§ Requirement
In the blog post, what typeface was Jeff O'Keefe's piece set in?

§ Source passage
◆ ◆ ◆ ◆ ◆
Thursday, April 4, 2024

How to Manifestly Manifesto. (A Guest Post by Jeff O'Keefe.)

I've known Jeff O'Keefe for over two decades now, though to be honest, we haven't spoken-spoken for 21 of those approximately 25 years. Back in the 1990s and the "oughts" we toiled together--in different groups--at Ogilvy and we shared at least one very special mutual friend.

While I was playing the wandering Jew, moving from Shmogilbee to San Francisco to Boston to half a dozen different agency Houses of Usher, Jeff has been ensconced--if ensconcement is possible these days, if you're not an actual sconce--at TBWA\Chiat\Day and Media Arts Lab in LA for the better part of 15 years.

What's more, we have over 150 connections in common, so you might say Jeff and I are a bit like a proton and a neutron circulating around the same nucleus. 

All that to say, as much as I'm not sure I could pick Jeff out of a lineup, we've stayed connected. And when he posts work he's doing, I always admire, enjoy and, trump biblical imprecations not withstanding, actually covet it. 

I have a standing offer to friends and connections to write an entry for my blog. Most people respond by getting wide-eyed and then their fear of ligaturial commitment keeps them from sending anything. 

Not Jeff.

He mailed me the post that follows late last week, and I loved it. Rarely for me, ocd control freak that I am, I didn't alter a phoneme. It's Jeff's piece on being good. I've type set it in Courier, because it feels more "writerly." From one writer to another, that's a compliment.
◆ ◆ ◆ ◆ ◆
§ Recorded data
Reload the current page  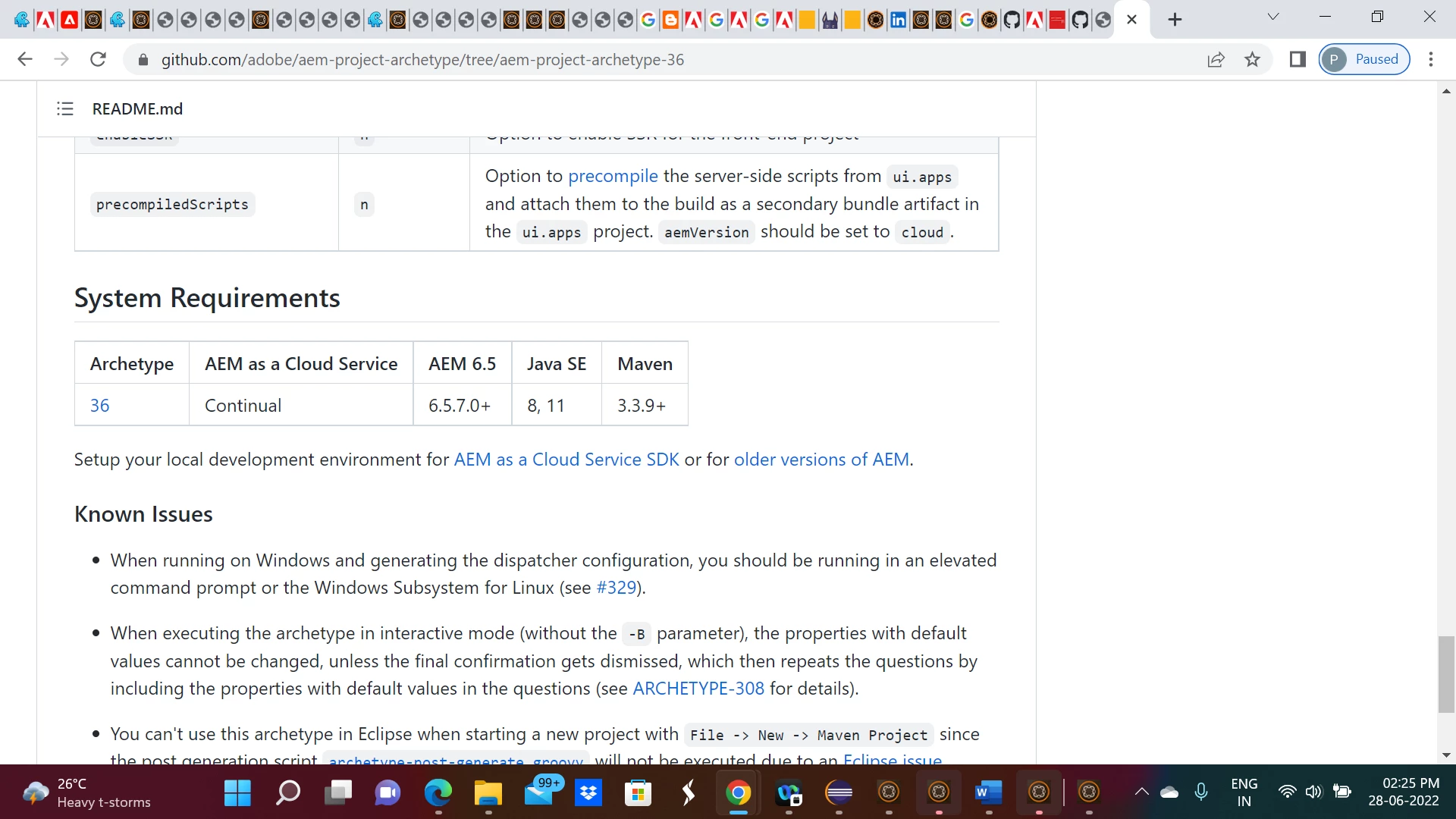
◆ ◆ ◆ ◆ ◆
§ Result
Courier